**PROBLEM DESCRIPTION:** Below, the records that run from the line containing "Identify the location of curves" through the line containing "The width and height of the screenshot is (1512, 797)." (both included) should be given as a Markdown table with the columns Row and Text. Number each line in Row, put the line itself in Text, and leave out blank lines.

========================================================================

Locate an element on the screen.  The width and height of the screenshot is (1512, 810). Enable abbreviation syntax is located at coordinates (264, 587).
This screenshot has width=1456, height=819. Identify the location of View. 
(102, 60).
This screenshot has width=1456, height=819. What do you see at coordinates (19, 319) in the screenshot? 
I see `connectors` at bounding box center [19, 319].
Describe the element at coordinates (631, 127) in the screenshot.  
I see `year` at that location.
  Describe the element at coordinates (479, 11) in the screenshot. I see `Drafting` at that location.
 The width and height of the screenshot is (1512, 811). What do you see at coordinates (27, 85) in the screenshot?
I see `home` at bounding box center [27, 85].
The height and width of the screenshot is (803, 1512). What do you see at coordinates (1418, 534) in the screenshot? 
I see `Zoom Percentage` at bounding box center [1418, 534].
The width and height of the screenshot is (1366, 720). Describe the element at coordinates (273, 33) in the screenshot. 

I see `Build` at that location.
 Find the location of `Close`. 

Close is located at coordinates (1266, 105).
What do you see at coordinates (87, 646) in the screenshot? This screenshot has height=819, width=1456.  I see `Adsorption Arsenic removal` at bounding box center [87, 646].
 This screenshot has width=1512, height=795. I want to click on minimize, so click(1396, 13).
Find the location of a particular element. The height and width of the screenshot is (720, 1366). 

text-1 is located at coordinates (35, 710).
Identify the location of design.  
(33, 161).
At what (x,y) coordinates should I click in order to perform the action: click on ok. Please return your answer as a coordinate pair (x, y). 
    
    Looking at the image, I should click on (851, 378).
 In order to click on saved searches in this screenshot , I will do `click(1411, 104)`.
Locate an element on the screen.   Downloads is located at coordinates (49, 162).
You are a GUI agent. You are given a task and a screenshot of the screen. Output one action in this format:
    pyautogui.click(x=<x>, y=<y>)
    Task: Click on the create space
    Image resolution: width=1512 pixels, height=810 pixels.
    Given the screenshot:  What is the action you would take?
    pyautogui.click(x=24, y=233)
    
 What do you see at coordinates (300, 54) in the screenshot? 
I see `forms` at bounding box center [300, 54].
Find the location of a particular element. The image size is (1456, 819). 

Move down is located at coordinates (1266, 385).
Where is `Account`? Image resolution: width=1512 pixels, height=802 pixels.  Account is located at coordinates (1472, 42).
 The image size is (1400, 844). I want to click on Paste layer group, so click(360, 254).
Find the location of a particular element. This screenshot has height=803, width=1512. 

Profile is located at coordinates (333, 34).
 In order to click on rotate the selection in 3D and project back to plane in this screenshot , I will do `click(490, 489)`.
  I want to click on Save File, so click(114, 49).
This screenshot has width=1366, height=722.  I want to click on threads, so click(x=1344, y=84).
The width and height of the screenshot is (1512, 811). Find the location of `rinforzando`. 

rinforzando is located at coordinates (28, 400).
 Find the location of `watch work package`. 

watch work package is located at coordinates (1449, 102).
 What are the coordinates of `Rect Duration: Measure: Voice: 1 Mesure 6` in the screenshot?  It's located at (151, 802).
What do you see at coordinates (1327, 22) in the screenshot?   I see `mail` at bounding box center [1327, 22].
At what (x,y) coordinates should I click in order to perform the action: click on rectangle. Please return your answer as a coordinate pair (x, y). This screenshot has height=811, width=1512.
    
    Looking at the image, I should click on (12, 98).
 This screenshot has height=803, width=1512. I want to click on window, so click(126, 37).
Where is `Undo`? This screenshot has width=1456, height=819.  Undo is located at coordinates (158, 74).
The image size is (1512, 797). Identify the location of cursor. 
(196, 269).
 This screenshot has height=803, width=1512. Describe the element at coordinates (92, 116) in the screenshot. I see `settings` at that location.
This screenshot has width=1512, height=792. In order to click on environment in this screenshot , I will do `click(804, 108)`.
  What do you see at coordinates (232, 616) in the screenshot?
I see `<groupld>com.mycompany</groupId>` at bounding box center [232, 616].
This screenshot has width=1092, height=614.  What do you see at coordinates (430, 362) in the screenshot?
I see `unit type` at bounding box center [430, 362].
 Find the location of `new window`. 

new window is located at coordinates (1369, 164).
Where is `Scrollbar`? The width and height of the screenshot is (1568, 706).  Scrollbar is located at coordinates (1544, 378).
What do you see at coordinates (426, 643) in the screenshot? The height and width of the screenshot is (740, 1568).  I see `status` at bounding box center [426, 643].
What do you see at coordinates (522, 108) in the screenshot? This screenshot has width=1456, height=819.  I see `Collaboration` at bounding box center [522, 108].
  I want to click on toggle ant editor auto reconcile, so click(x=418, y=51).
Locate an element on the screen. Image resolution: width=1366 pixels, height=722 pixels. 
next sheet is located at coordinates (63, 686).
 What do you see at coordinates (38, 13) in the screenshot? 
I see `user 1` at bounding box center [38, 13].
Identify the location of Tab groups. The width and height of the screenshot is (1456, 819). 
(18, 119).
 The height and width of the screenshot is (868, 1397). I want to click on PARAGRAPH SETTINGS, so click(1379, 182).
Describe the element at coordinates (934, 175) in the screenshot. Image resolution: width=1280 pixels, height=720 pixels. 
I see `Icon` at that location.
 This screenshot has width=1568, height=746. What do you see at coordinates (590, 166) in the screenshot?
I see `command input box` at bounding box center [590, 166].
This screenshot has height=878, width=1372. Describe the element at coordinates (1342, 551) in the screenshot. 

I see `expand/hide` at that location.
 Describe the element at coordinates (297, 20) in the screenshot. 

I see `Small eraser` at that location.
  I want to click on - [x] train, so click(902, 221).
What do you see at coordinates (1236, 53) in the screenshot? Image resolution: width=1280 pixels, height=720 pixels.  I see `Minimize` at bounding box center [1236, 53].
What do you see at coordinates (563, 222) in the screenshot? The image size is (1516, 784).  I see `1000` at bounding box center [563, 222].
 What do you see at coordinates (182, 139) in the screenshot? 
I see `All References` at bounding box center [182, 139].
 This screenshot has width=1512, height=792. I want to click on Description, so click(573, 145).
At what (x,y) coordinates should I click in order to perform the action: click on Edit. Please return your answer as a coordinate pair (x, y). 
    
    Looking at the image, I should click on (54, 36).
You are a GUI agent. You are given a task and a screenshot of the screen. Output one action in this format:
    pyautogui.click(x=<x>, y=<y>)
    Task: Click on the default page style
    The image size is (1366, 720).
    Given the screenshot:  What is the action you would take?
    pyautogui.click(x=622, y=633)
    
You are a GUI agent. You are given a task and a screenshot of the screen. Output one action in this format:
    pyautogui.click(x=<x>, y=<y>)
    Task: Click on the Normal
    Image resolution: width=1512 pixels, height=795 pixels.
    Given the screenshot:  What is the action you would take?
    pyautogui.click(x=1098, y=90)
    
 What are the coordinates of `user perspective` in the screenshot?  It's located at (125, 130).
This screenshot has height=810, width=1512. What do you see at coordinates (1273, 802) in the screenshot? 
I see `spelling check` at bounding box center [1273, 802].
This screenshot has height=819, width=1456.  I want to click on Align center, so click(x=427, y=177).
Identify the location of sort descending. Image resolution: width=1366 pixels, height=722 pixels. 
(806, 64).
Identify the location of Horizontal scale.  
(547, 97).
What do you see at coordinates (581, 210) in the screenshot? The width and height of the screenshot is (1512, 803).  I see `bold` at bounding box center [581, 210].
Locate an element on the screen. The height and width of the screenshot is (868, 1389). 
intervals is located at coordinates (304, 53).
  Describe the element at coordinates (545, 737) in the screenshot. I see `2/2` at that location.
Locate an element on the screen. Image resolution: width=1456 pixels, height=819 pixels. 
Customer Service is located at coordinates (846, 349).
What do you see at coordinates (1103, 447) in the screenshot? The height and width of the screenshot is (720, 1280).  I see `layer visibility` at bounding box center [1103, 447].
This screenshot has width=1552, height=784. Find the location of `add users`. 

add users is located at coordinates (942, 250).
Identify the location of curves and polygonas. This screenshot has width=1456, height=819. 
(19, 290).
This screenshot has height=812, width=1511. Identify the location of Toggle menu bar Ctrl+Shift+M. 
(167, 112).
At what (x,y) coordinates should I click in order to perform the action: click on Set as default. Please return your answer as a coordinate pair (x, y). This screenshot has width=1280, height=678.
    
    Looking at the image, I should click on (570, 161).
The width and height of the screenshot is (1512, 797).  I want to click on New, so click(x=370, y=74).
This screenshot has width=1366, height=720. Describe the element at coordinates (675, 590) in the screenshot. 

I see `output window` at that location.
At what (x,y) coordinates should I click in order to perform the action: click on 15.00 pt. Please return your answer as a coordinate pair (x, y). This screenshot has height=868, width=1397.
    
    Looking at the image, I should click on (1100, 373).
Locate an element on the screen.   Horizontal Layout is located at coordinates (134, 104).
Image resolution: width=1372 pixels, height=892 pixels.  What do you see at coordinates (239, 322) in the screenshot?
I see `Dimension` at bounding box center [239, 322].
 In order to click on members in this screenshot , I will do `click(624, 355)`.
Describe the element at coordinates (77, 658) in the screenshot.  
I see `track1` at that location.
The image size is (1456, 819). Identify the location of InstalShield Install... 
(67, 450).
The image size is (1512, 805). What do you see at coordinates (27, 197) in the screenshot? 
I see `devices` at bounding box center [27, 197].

========================================================================

**FINISHED EXERCISE:**
| Row | Text |
|---|---|
| 1 | Identify the location of curves and polygonas. This screenshot has width=1456, height=819.  |
| 2 | (19, 290). |
| 3 | This screenshot has height=812, width=1511. Identify the location of Toggle menu bar Ctrl+Shift+M.  |
| 4 | (167, 112). |
| 5 | At what (x,y) coordinates should I click in order to perform the action: click on Set as default. Please return your answer as a coordinate pair (x, y). This screenshot has width=1280, height=678. |
| 6 |     Looking at the image, I should click on (570, 161). |
| 7 | The width and height of the screenshot is (1512, 797).  I want to click on New, so click(x=370, y=74). |